John Torres was an artist of many skills. He was a painter, and his works on paper are included in many private, corporate and institutional collections.
But it is as a sculptor that he will be best remembered. So it was somehow appropriate that when he died May 30, at age 62, it was during a trip to a marble quarry in Vermont.
Torres was a sculptor in the classical tradition. Like Michelangelo whose evocative marble Old Testament prophets haunt the Academia in Florence, and in whose work it is difficult to determine the point at which the raw, hard stone gives way to a depiction of human flesh, Torres was fascinated by the human form.
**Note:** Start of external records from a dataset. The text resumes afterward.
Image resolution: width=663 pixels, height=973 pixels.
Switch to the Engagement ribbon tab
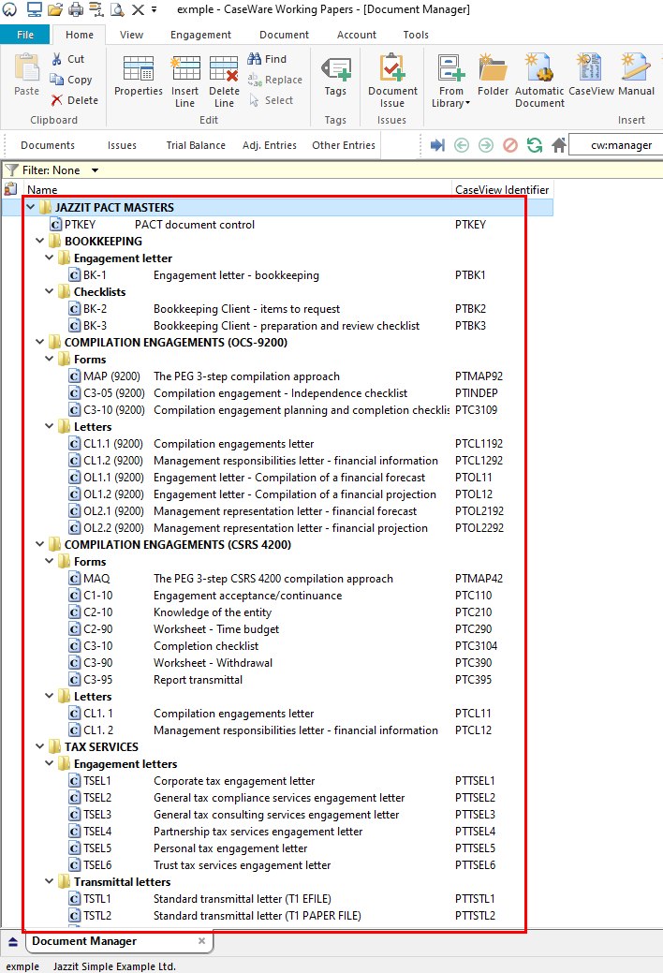pyautogui.click(x=200, y=35)
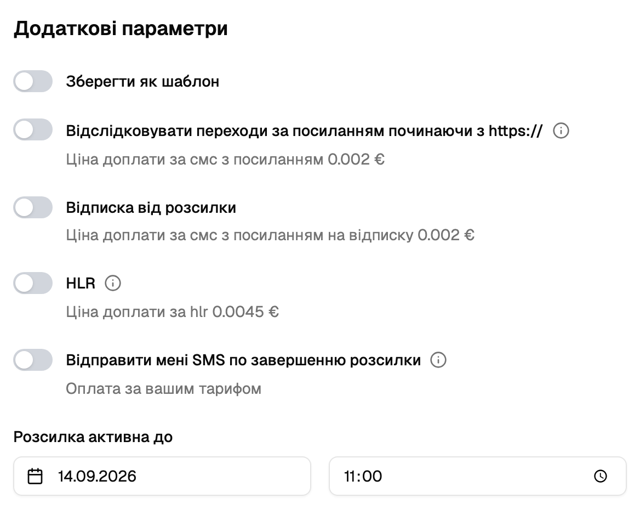640x509 pixels.
Task: Click the 'HLR' label text
Action: click(x=81, y=283)
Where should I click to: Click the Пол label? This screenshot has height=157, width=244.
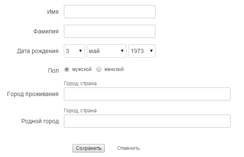click(53, 71)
In Torres' work, that human form was usually feminine.
"He liked the ladies," one of his many friends said last week with a wink.
"There is a lot of homage to the female form in his work born of the sea or water," says Jack Blanton, a Richmond art aficionado whose own collection contains a number of Torres pieces carved from cream, pale gray or white blocks of marble.
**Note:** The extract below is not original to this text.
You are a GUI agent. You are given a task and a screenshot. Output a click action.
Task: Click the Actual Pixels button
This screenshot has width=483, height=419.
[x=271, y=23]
"Viewing his sculpture is like seeing ruins from Mesopotamia," Blanton adds. "Salvaged classical ruins that was a reference point. He always let the stone speak to him to determine what he would carve from it."
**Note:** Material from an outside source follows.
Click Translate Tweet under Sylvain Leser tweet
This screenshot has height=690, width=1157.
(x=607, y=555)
Torres' work was always strong of line and assured. "He was an accomplished artist and a tenacious artist," Blanton says. "That's the word: tenacious."
If some people thought Torres to be reserved or shy personally, others found him outgoing. "He could give the best parties," says an admirer. "He thought big when he did something, including entertaining: Music was always there." And while he could cook, he'd leave the cleanup to others. "I don't do windows nor dishes," he'd remind his guests.
All who knew him would agree that Torres was elegant, maybe even exotic, with his dark good looks and a black patch over his left eye.
But if the medium of marble spoke to Torres, it was the true artist in him that spoke to hundreds of students and others he touched. With his passionate convictions, he was a teacher who inspired and chided hundreds of Virginians to develop their inherent talents.
He led by example, unflinchingly serious and focused on his own art, but with a true interest in what others had to say. He really listened and heard people.
Torres worked on multiple projects and was generous with his time. Recently, he was beginning the planning phase of collaborative piece working with art students at the Governor's School for Government & International Studies: The goal was a permanent installation sculptural piece at the renovated Maggie L. Walker school building where the regional governor's high school will move in the fall.
But wherever Torres worked, or whatever the age of the student, he never failed to inspire.
One popular Richmond artist last week, who asks not to be identified, recalls that 20 years ago, when she was in her 60s, Torres challenged her: "Where there is talent, there is responsibility." Inspired by his encouragement, she cleared the decks of other things that monopolized her time and started painting regularly. "He affected my life," this artist says. "He changed my life."